[Entries on where items appear]
+-------+
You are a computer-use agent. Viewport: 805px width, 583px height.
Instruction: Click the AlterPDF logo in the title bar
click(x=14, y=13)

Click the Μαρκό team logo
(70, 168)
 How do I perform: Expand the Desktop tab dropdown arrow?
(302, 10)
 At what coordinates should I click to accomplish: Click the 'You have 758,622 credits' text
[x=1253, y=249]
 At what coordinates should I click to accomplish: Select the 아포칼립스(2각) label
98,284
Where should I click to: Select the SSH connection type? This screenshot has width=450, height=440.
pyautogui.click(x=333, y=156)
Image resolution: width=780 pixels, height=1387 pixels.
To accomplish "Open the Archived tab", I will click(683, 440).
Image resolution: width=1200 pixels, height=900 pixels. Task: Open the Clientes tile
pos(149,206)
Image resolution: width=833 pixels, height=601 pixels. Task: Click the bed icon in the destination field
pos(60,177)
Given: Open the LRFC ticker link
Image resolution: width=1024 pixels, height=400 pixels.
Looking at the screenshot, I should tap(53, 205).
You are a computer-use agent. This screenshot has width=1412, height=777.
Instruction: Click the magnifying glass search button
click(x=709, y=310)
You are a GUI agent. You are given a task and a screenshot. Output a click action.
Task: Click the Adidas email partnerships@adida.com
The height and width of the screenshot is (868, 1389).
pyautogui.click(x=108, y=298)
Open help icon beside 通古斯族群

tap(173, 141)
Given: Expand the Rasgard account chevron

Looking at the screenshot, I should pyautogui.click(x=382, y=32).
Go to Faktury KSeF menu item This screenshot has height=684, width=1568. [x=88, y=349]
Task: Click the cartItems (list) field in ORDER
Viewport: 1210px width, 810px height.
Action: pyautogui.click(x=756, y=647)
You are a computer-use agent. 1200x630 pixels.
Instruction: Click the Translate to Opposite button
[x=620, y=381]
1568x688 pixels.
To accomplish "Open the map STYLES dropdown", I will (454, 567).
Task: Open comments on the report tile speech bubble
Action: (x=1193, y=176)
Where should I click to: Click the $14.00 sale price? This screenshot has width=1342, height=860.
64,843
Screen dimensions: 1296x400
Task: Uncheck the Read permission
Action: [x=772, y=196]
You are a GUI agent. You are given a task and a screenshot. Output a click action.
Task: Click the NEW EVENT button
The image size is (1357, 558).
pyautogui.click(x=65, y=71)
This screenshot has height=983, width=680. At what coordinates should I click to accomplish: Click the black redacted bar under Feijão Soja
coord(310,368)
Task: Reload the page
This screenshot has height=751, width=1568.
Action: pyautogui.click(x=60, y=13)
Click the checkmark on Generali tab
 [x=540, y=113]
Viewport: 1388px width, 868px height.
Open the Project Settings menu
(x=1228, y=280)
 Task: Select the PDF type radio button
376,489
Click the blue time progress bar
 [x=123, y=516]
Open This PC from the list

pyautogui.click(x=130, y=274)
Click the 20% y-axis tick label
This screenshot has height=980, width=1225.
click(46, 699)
+-------+
◆ YOUR TASK
Reproduce all of the records above line for line, with no changes.

◆ RESPONSE
You are a computer-use agent. Viewport: 805px width, 583px height.
Instruction: Click the AlterPDF logo in the title bar
click(x=14, y=13)

Click the Μαρκό team logo
(70, 168)
 How do I perform: Expand the Desktop tab dropdown arrow?
(302, 10)
 At what coordinates should I click to accomplish: Click the 'You have 758,622 credits' text
[x=1253, y=249]
 At what coordinates should I click to accomplish: Select the 아포칼립스(2각) label
98,284
Where should I click to: Select the SSH connection type? This screenshot has width=450, height=440.
pyautogui.click(x=333, y=156)
Image resolution: width=780 pixels, height=1387 pixels.
To accomplish "Open the Archived tab", I will click(683, 440).
Image resolution: width=1200 pixels, height=900 pixels. Task: Open the Clientes tile
pos(149,206)
Image resolution: width=833 pixels, height=601 pixels. Task: Click the bed icon in the destination field
pos(60,177)
Given: Open the LRFC ticker link
Image resolution: width=1024 pixels, height=400 pixels.
Looking at the screenshot, I should tap(53, 205).
You are a computer-use agent. This screenshot has width=1412, height=777.
Instruction: Click the magnifying glass search button
click(x=709, y=310)
You are a GUI agent. You are given a task and a screenshot. Output a click action.
Task: Click the Adidas email partnerships@adida.com
The height and width of the screenshot is (868, 1389).
pyautogui.click(x=108, y=298)
Open help icon beside 通古斯族群

tap(173, 141)
Given: Expand the Rasgard account chevron

Looking at the screenshot, I should pyautogui.click(x=382, y=32).
Go to Faktury KSeF menu item This screenshot has height=684, width=1568. [x=88, y=349]
Task: Click the cartItems (list) field in ORDER
Viewport: 1210px width, 810px height.
Action: pyautogui.click(x=756, y=647)
You are a computer-use agent. 1200x630 pixels.
Instruction: Click the Translate to Opposite button
[x=620, y=381]
1568x688 pixels.
To accomplish "Open the map STYLES dropdown", I will (454, 567).
Task: Open comments on the report tile speech bubble
Action: (x=1193, y=176)
Where should I click to: Click the $14.00 sale price? This screenshot has width=1342, height=860.
64,843
Screen dimensions: 1296x400
Task: Uncheck the Read permission
Action: [x=772, y=196]
You are a GUI agent. You are given a task and a screenshot. Output a click action.
Task: Click the NEW EVENT button
The image size is (1357, 558).
pyautogui.click(x=65, y=71)
This screenshot has height=983, width=680. At what coordinates should I click to accomplish: Click the black redacted bar under Feijão Soja
coord(310,368)
Task: Reload the page
This screenshot has height=751, width=1568.
Action: pyautogui.click(x=60, y=13)
Click the checkmark on Generali tab
 [x=540, y=113]
Viewport: 1388px width, 868px height.
Open the Project Settings menu
(x=1228, y=280)
 Task: Select the PDF type radio button
376,489
Click the blue time progress bar
 [x=123, y=516]
Open This PC from the list

pyautogui.click(x=130, y=274)
Click the 20% y-axis tick label
This screenshot has height=980, width=1225.
click(46, 699)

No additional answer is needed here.